◆ Instructions
a) Answer these questions using the odd-and-even puzzle:
(i) How many spots are there in a list of n integers?
(ii) In the example [3, 6, 4, 9, 10, 1], which number is the right neighbor of 6?
(iii) Which neighbor combination do odd numbers dislike?
b) Continue the odd-and-even puzzle from its last sentence.

◆ Article
•••••

Odd numbers like to hangout with odd numbers. Even numbers like to hangout with even numbers.
A spot is an insertion between two numbers in a list. Given a list of n integers in length, there are n-1 spots available.
For instance:
[3, 4, 9, 10, 1] # List of 5 digits can also be thought of as...
[3, __ , 4, __ , 9, __, 10, __, 1] # ...a list of 4 spots.
After a number is newly inserted into a spot, it's left neighbor is the number directly to the left of it and it's right neighbor is the number directly to the right of it.
For instance:
[3, 6, 4, 9, 10, 1] # Left neighbor of 6 is 3, right neighbor of 6 is 4.
Odd numbers like having the following (left neighbor, right neighbor combinations): (odd, even), (even, odd), (odd, odd) .They dislike having both neighbors being even, or (even, even).

•••••

◆ Source material
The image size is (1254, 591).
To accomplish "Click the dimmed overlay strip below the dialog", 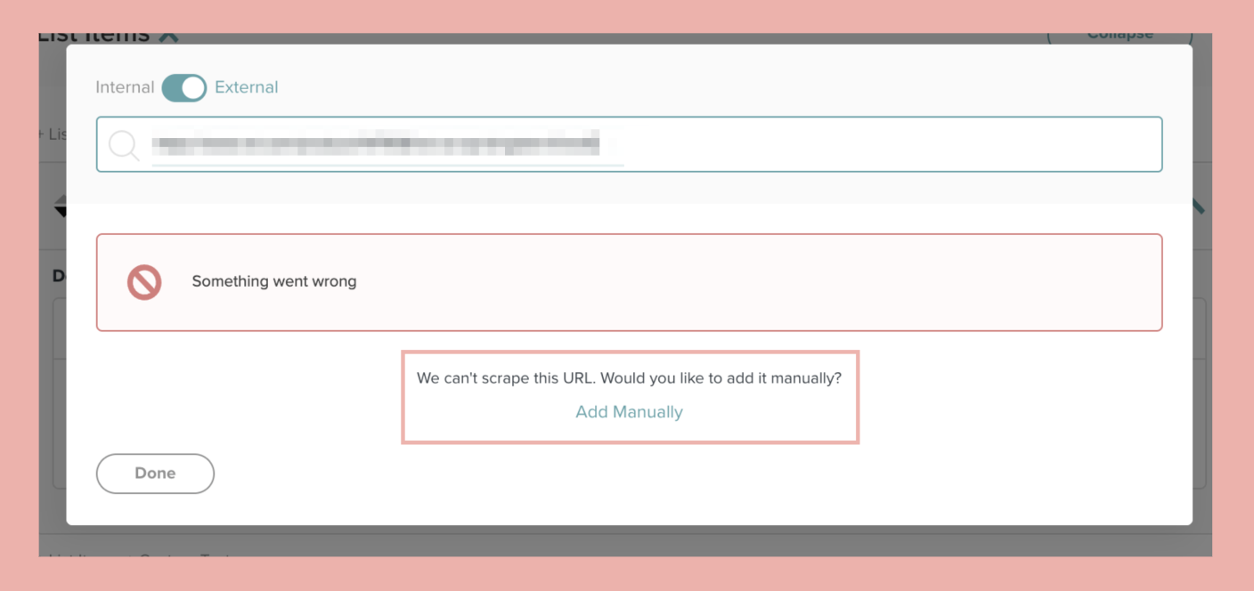I will pos(625,541).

•••••

◆ Outputs in order
a)
(i) n-1
(ii) 4
(iii) Both neighbors even, (even, even)

b)
Similarly, even numbers like the following neighbor combinations: (even, odd), (odd, even), (even, even). They dislike having both neighbors being odd, or (odd, odd).
Given a list, calculate the number of liked spots.
available_spots([0, 4, 6, 8], 9) ➞ 0
# 9 likes NONE of the following spots: [0, __, 4], [4, __ , 6], [6, __, 8] b/c all of his neighbors are even.
available_spots([0, 4, 6, 8], 12) ➞ 3
# 12 likes ALL of the spots.
available_spots([4, 4, 4, 4, 5], 7) ➞ 1
# 7 dislikes every spot except the last one at: [4, __, 5].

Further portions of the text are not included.